In organizations, people work in teams, but teams work effectively is difficult: this is what management is for. It doesn’t always work well, but efficient management – making teams work together smarter, faster, and better – is the key to organizational success, whether you are in the private, public, or non-profit sectors.
Universities, of course, are an exception.
OK, not entirely. Every university has units that must act as a team in order to deliver results. Bookstores, admissions offices, physical plant: if teamwork goes down, if work is badly managed, the unit will not produce the desired results, and this can have deleterious effects on other units (difficult to do lab work or teach classes if the heat isn’t working properly; tough to pay staff if admissions are falling, etc.).
But in academic units? Ha! No.
It’s not that academics are resistant to team work. The lone wolf is rare in academe. If an academic is running a lab, s/he is running a team. Any major long-term project – whether funded through a granting council or self-initiated/funded – involves co-operation with one or more scholars and co-authors, and requires co-ordination of work among scholars who may be all over the world. Teams are everywhere.
But for most profs, the term “team” simply doesn’t apply to the folks down the hall who just happen to have adjacent offices. That’s not to say they dislike those folks; they may go for coffee together, they may team-teach the odd class, and they recognize “they are all in this together” in the sense that they are all getting paycheques from the same source. But fundamentally, departments and faculties are not seen as a key unit of collaboration.
To people not embedded in the academy, this sounds bananas. For instance, academic staff in colleges, where departments are seen as teams jointly delivering an integrated academic program, tend to find this behaviour nonsensical. But in universities, non-professional undergraduate programs (i.e. those not subject to accreditation) and degrees are only dimly seen as a product that requires “management”. Indeed, the entire academic architecture of North American universities has been set up to avoid thinking of degrees as a specific set of inputs requiring efficient management.
We set up degrees as smorgasbords from which students choose, rather than (as in most of the rest of the world) a fairly structured set of modules requiring integration. Get so many credits from bucket A, and some from bucket B, and a few from bucket C, and Presto! A degree. No integration required. And then we inculcate professors in a peculiar academic ideology in which the principal meaning of academic freedom is what some call “classroom sovereignty” – i.e. what happens in class is my business and no one else’s. The idea that a particular class covering a particular subject might belong to the department as a whole, rather than the academic unit responsible for ensuring quality control, is a violation of academic freedom – at least according to the Canadian Association of University Teachers, our august national faculty body.
(Note: I am very definitely not endorsing this point of view. Just explaining it.)

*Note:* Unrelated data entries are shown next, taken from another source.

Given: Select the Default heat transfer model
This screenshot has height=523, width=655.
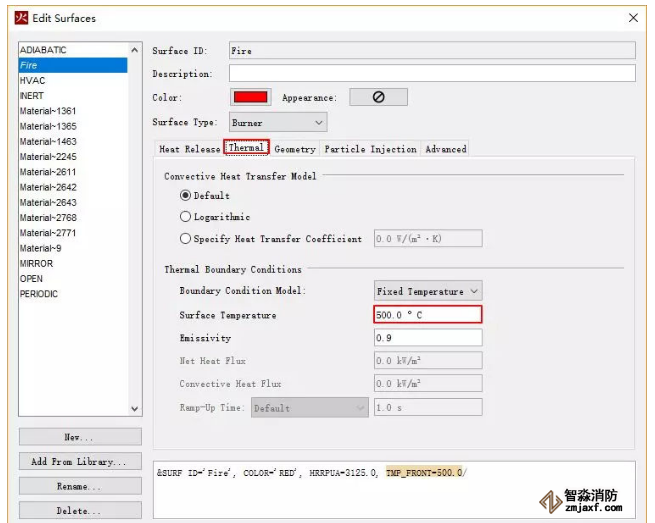Looking at the screenshot, I should coord(186,196).
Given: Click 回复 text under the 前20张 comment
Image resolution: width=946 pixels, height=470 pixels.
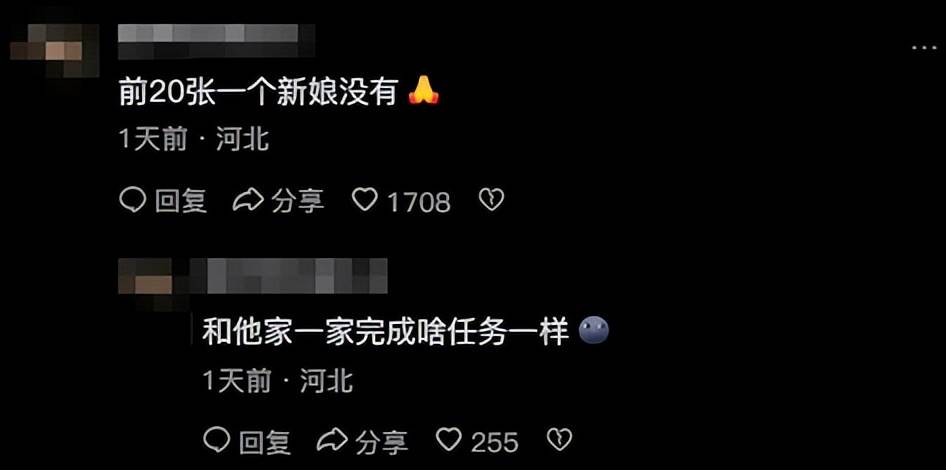Looking at the screenshot, I should pos(181,201).
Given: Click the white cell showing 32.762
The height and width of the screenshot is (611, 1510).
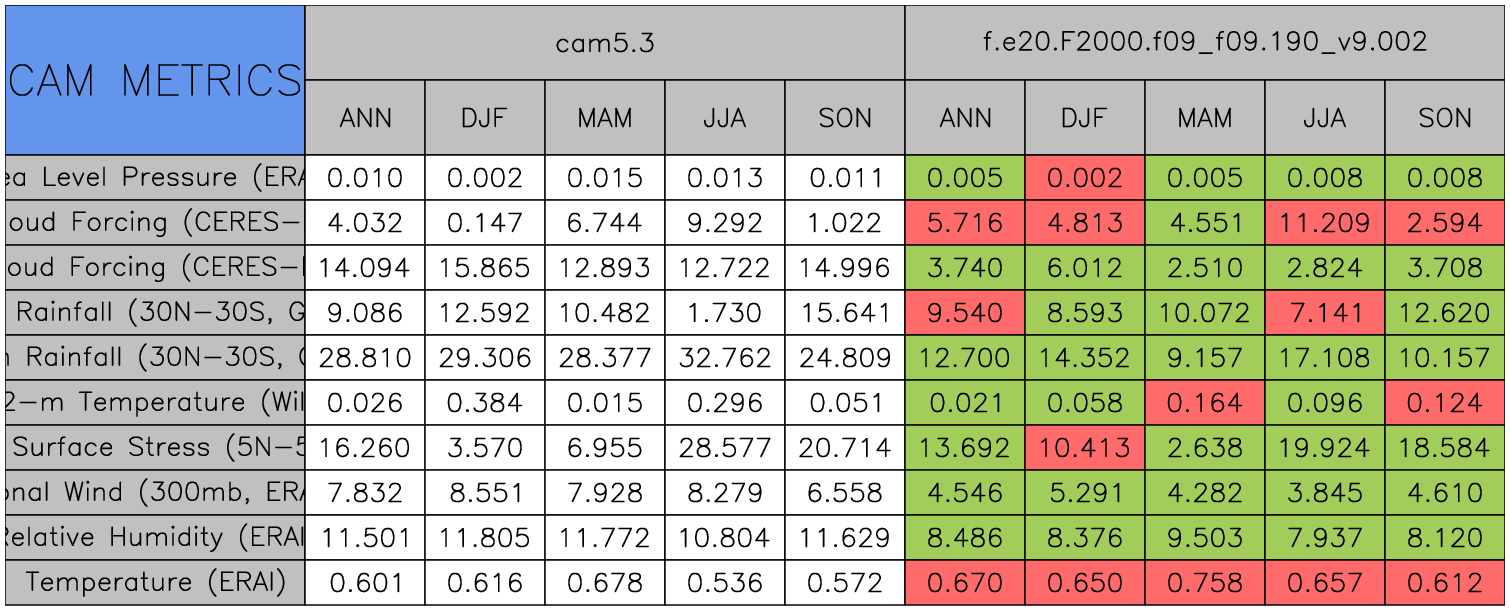Looking at the screenshot, I should tap(724, 358).
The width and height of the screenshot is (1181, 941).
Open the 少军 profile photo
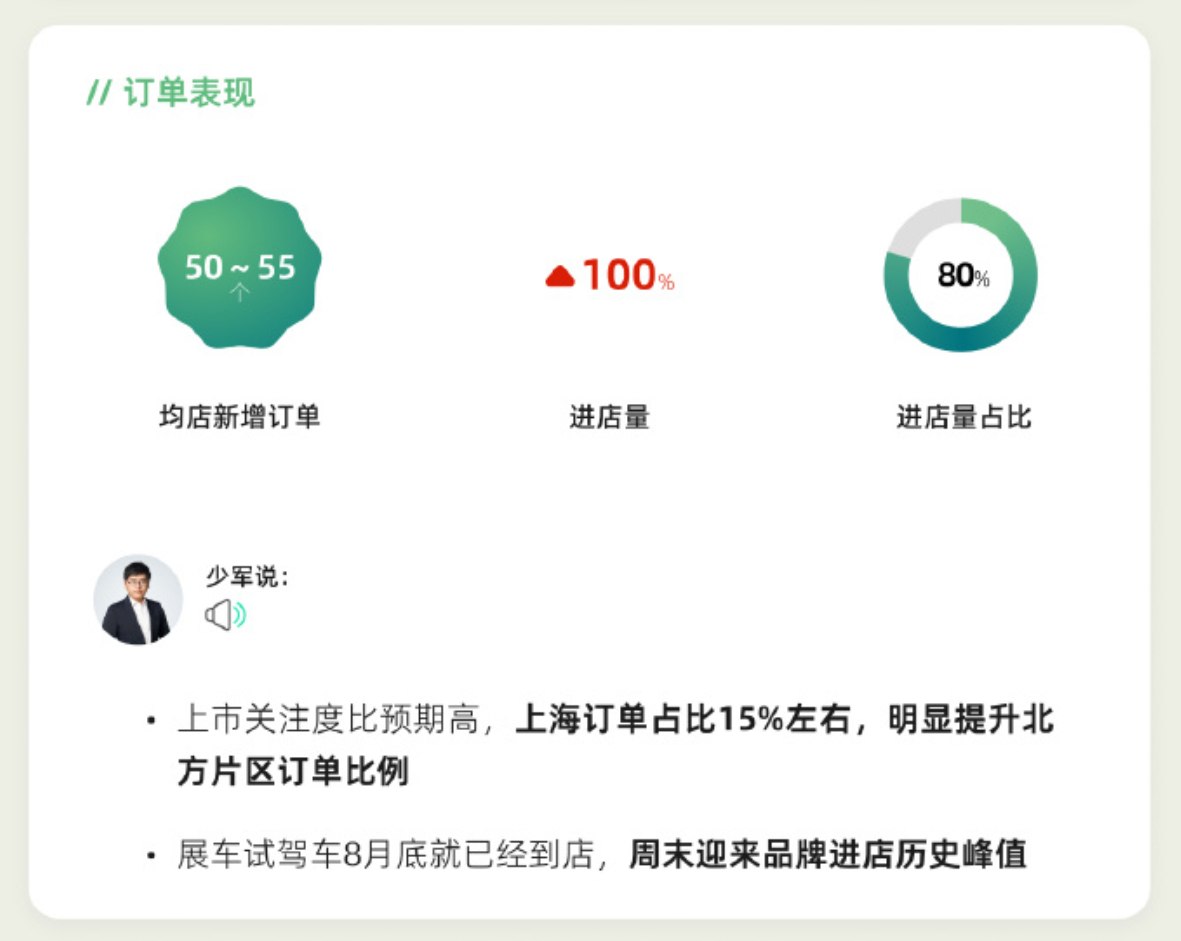pyautogui.click(x=138, y=600)
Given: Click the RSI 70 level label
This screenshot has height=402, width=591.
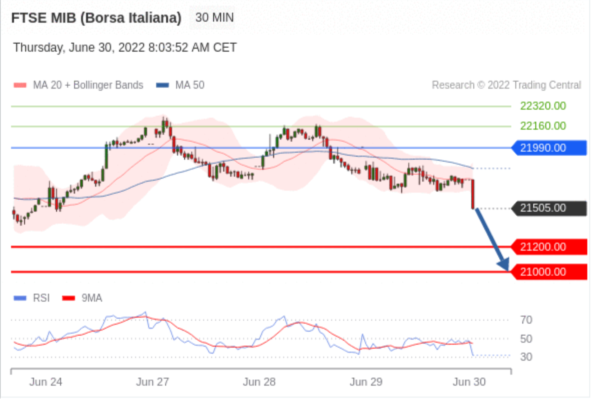Looking at the screenshot, I should pyautogui.click(x=526, y=320).
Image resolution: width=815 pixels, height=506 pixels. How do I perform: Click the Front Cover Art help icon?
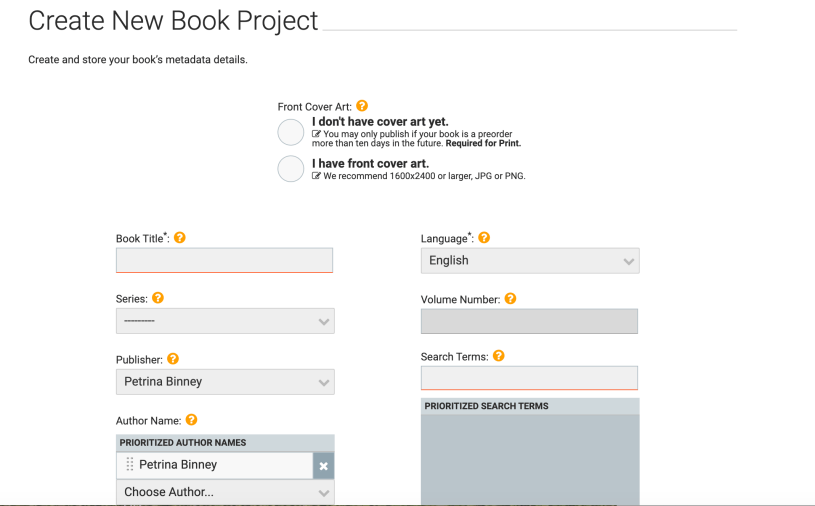point(362,106)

So, having set up degree programs so that teamwork is unnecessary, except for somewhat pro-forma curriculum reviews, profs are unsurprisingly a bit bewildered to find there are a lot of managers floating around, particularly at the faculty level. What are they all doing, exactly, one reasonably wonders?
And the answer, briefly, is that a lot of people who get called “managers”, and may even have the title of manager, are in fact not managing anybody, but rather are simply doing tasks that are deemed to require professional competence. Sometimes these people are academics on secondment (in which case, they get a small bump in pay and an “Associate Dean” title of some sort), or they are non-academics with a particular skill: someone to do communications, marketing, alumni relations, development, event co-ordination, etc. A lot of them get “director” or “manager” titles not because of managerial responsibility, but rather because of simple title inflation.
So yes, there is a lot of management in universities. But it doesn’t involve managing academics, who on the whole prefer to be left unmanaged. And as long as one could assume with some confidence that everyone was pulling their weight, and being rewarded according to their contributions, it would be fine. I leave it to the reader to decide if that’s actually the case.
Excellent piece! I often used to say that the university is heavy on management and light on leadership. I worked for an office at the university once where our unit had 7 managers and 8 staff–so some managers actually had no people to manage. The organisation was insane–and they were trying to keep their budgets under control, which would have been easier to do with fewer managers. In fact many of the staff were as qualified or more so than some of those in the management positions, too, so there were a lot of issues in that system. But once I moved to a different office at the university, I found it was no different. I agree with you that the titles of “manager” and “director” are just inflated titles but not so meaningful as real descriptors.
The irony would occur if some were managers of “efficiency.”
One further question to be asked in some cases: Did the manager or director use to manage or direct a team, but through cutbacks, all that is left is the manager or director now doing all the roles?